Some of us are limited in what we can eat… you hear it in restaurants all the time from other getting-old folks — so long as you get there by 4:30! “I’d like the fish, but is it very salty? I have early-onset arteriosclerosis.” “Can I get sliced tomato instead of the home fries? Too much oil gives me the runs.” “Do they fry the french fries in the same oil as shrimp, because all of a sudden I’m allergic to shellfish, and I forgot my epi pen!” Then, there’s this: “I’ll have the bacon cheeseburger deluxe.” (Glare from wife). “Make that a grilled chicken sandwich, no bacon, hold the roll, and lettuce instead of fries.” “And a coke.” (Glare). “Diet coke.” (More glare). “Water.” (Final glare). “Tap is fine.”

Some of us are retired, and arguing that yes, in fact, golf on television IS exciting!

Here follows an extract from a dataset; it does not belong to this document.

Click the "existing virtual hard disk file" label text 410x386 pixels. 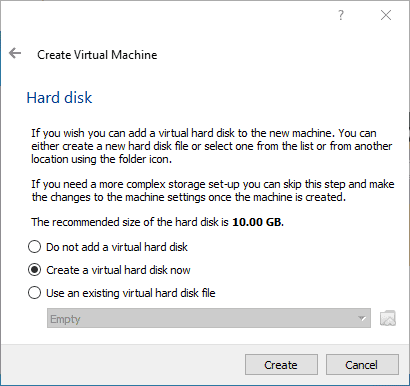(x=149, y=293)
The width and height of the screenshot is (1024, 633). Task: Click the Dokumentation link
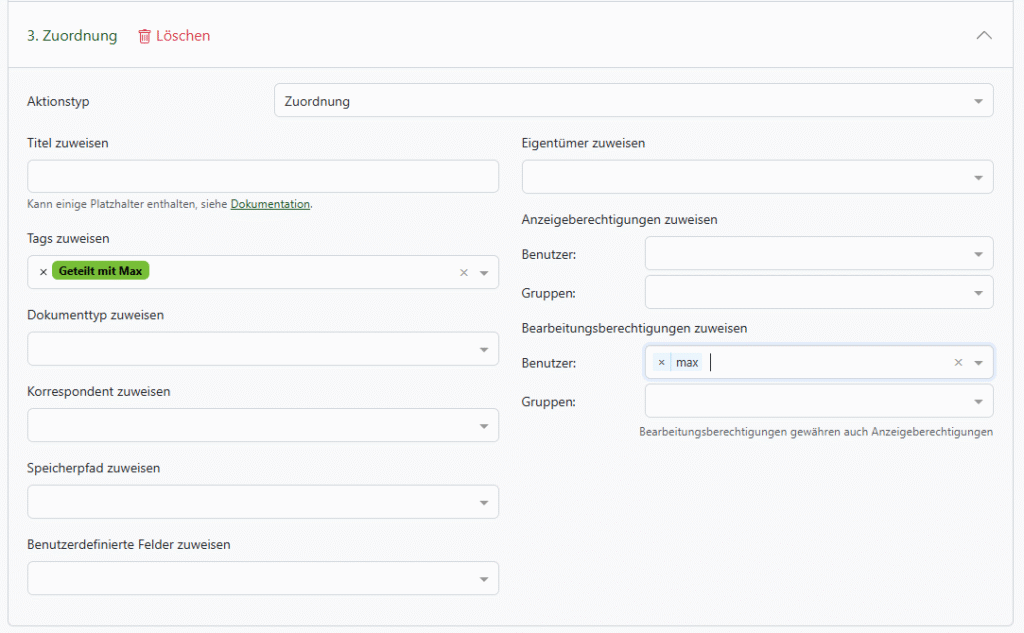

So’s getting T-boned by a tractor-trailer, but I wouldn’t want any part of that either.

To answer the second question: How did we get here? That’s an easy one. We lived. And, in spite of the horrors we now see in the mirror, we live on. And, we hold it together. Some guys and gals our age still look mah-velous! Others don’t fit so snugly into those genes. But, quoting the great Bill Murray, “It just doesn’t matter, because the guys in the other camp are going to get all the really good-looking chicks anyway!”

Finally, where are we? We’re at the cusp of a new time. For many of us, our kids are having kids, and we’re experiencing the joys of grand-parenthood. Or, we’re true empty-nesters, and catching up on the travel we’ve been putting off so those same kids could have food, clothing and shelter. (Talk about your misplaced priorities!!)  LOL, as the kids say.

So I started this blog as a place where we can share the funny, the touching, and all that it means to be “getting old.” I hope you’ll join me on this trip and share your stories too. I promise it’ll be some kinda crazy ride!